** GIVEN TEXT follows **
Pakistani officials said Sunday militant attacks in the country’s northwest had killed at least eight people, including security force members, children and members of the minority Sikh group.
The deadliest attack occurred in North Waziristan, a volatile district in Khyber Pakhtunkhwa province, killing three soldiers and three children, according to a military statement. It said the children were aged between 4 and 11 years.
The Pakistani district borders Afghanistan and was a hub of terrorist groups until recently.
“Intelligence agencies are investigating to find out about suicide bomber and his handlers / facilitators,” said the military’s media wing, the Inter Services Public Relations.
Separately, police and witnesses said unknown gunmen shot dead two Sikh shopkeepers in a drive-by shooting in the provincial capital, Peshawar. The assailants managed to flee after the shooting.
There were no immediate claims of responsibility for either attack. Prime Minister Shehbaz Sharif condemned the militant violence in a statement.
The Islamic State group has previously claimed attacks on the minority Sikh community.
The outlawed Tehrik-i-Taliban Pakistan, known as the Pakistani Taliban, routinely claims attacks against security forces in the Waziristan district and elsewhere in the country.
Pakistani authorities say fugitive TTP leaders direct deadly raids from their sanctuaries across the Afghan border.
Islamabad has been urging Afghanistan’s ruling Taliban to rein in the terrorist group’s activities.
Pakistan and the United States list the TTP as a terrorist organization.
TTP attacks have spiked in Pakistan since the Taliban seized power in Afghanistan in August. The violence has killed scores of Pakistani security forces, straining relations between the two countries.
Islamabad has held talks with the TTP in recent months, mediated by the new rulers in Kabul, in a bid to end the militant challenge but the dialogue has failed to produce any tangible outcome.
Pakistani officials say there still is a lack of policy clarity on the part of the Afghan side about how to deal with the TTP and other terrorist groups operating out of Afghanistan, despite their repeated assurances to the outside world that they would not allow Afghan soil to be used against other countries.
** End of GIVEN TEXT **
** PROVIDED DATA follows **
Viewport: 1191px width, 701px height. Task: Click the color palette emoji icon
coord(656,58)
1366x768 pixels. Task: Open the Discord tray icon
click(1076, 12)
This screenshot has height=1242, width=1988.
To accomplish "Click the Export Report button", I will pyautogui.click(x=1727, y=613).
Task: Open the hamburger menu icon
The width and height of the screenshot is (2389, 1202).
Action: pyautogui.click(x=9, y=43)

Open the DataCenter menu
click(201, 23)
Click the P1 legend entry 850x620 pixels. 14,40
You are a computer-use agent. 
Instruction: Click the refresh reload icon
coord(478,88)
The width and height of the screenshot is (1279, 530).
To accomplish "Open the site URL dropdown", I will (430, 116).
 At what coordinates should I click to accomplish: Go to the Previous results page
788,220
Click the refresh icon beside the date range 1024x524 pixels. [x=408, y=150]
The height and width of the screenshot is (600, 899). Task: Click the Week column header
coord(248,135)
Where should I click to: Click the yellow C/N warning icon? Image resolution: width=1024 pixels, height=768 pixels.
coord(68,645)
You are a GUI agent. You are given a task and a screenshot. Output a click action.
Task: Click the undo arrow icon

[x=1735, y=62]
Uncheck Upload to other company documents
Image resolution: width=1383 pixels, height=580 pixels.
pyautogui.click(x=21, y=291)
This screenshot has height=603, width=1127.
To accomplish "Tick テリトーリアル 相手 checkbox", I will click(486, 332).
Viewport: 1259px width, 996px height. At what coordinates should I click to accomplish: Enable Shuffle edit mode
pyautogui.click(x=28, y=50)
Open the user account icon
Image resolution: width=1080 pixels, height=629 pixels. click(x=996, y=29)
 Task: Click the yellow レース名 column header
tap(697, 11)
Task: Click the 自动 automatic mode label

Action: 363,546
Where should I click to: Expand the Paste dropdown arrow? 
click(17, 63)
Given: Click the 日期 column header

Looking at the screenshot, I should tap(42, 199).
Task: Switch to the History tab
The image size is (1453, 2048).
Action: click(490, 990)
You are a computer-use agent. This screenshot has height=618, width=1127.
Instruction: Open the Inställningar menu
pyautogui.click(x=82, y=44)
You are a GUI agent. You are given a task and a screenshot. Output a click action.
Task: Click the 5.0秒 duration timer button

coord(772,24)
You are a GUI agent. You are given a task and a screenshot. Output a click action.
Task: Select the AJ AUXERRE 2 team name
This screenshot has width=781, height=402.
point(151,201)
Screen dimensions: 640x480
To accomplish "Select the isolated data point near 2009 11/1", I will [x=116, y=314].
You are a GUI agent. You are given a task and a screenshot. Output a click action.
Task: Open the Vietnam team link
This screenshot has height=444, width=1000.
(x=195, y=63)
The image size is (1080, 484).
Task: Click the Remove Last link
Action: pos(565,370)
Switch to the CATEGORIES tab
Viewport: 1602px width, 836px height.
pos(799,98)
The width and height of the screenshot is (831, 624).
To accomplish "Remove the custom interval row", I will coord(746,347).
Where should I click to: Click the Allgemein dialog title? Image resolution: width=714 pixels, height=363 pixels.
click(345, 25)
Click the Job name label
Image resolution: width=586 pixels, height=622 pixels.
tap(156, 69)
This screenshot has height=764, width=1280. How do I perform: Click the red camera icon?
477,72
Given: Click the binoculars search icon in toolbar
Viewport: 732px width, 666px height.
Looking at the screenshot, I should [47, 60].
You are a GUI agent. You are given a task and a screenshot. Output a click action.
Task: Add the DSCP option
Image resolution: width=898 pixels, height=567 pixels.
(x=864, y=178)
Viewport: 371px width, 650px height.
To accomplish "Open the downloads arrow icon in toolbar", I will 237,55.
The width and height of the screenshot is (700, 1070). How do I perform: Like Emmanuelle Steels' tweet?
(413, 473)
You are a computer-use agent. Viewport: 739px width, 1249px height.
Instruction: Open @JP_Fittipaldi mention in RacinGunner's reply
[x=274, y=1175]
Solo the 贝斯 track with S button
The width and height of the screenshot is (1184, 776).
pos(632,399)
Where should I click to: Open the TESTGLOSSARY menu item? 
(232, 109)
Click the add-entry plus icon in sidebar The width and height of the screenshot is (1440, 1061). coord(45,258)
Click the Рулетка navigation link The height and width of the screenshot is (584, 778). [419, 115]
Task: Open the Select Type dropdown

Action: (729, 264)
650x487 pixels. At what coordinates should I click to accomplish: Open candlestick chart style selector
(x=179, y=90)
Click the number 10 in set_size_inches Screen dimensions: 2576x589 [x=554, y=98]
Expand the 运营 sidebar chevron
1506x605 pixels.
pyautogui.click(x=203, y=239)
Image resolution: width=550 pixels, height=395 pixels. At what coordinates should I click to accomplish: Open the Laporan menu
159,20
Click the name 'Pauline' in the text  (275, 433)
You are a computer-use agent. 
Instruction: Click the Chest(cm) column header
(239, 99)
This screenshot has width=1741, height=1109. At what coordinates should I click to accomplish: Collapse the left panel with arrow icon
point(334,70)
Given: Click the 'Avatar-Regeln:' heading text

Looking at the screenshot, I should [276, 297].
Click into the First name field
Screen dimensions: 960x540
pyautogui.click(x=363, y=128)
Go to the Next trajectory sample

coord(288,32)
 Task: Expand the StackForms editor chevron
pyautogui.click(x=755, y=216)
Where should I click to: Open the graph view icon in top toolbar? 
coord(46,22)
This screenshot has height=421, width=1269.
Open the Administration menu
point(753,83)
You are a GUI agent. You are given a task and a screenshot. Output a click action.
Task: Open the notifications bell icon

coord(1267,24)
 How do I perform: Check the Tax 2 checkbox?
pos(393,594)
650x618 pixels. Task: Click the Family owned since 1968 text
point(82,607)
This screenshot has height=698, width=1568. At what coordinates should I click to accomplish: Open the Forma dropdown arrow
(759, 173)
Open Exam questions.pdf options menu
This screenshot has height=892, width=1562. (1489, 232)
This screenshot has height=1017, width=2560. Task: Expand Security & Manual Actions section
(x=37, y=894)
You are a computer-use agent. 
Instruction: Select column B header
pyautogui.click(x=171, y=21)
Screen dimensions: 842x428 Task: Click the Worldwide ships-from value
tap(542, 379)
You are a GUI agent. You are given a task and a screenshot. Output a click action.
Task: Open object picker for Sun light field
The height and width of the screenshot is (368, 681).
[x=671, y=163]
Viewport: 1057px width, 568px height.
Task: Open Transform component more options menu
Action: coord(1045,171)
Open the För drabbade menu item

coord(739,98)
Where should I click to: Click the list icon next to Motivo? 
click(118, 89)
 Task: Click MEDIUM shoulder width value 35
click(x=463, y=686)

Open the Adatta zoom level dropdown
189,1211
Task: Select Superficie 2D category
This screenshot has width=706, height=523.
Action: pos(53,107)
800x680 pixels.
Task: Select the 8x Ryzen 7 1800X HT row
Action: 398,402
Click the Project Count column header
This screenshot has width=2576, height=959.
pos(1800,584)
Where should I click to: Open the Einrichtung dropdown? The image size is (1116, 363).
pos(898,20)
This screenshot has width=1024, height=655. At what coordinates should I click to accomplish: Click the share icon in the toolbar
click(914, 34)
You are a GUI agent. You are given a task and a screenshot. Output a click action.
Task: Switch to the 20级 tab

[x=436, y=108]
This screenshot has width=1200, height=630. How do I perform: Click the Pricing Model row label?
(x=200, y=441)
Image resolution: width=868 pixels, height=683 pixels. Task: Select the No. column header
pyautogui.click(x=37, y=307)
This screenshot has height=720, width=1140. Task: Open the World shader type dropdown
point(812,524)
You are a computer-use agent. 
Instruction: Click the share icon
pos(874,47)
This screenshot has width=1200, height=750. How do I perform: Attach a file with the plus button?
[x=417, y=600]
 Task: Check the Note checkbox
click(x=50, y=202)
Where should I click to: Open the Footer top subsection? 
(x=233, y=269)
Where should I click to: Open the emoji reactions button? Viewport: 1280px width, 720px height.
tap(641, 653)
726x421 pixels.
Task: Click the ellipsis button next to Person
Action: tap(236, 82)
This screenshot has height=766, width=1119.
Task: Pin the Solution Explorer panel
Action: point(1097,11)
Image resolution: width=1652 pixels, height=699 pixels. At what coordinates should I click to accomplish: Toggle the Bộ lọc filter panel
** End of PROVIDED DATA **
> **PARTS OF THE EXERCISE**
**A.** Sum up the article on militant attacks in northwest Pakistan in two sentences.
**B.** Continue the article on the militant attacks in northwest Pakistan, starting after its final sentence.
None of the material is needed for this work.

> **YOUR RESPONSES**
**A.** Militant attacks in northwest Pakistan killed at least eight people, including three soldiers and three children in North Waziristan and two Sikh shopkeepers shot dead by gunmen in Peshawar, and no one immediately claimed responsibility. Pakistani authorities say Pakistani Taliban leaders, whose attacks have spiked since the Taliban took power in Afghanistan, direct raids from across the Afghan border, and talks with the group mediated by Kabul have produced no tangible outcome.

**B.**
“They [the Afghan Taliban] tell us again and again to be patient and say they need more time to sort this [TTP] issue out,” a senior Pakistani Foreign Ministry official involved in bilateral talks told VOA.
“But when there are deadly attacks against Pakistani security forces almost on a daily basis, we fail to comprehend as to what do they practically mean by patience,” the official said, speaking on condition of anonymity because he was not authorized to publicly talk to media.
He added that TTP leaders live with their families in Afghan “hideouts” close to the Pakistani border.
“The Taliban say they are refugees from Pakistan and want us to encourage them to return home. But some of these so-called refugees are actually behind cross-border attacks and refuse to negotiate peace with the Pakistani government.”
Critics say the Taliban government is reluctant to forcefully evict the TTP from Afghanistan because both share the same ideology. For years, the TTP sheltered the Afghan Taliban on the Pakistani side and provided them with recruits to wage insurgent attacks against the now-defunct Western-backed Kabul government and its U.S.-led foreign military partners.
“The Taliban, however, have a genuine fear or apprehension that if TTP fighters are forced to leave Afghanistan they may instead join Islamic State ranks to pose even a bigger security challenge to the nascent government,” the Pakistani official said.
Islamic State group attacks in Afghanistan have increased since the Taliban returned to power there, killing scores of people, mostly Hazara Shi’ite community members.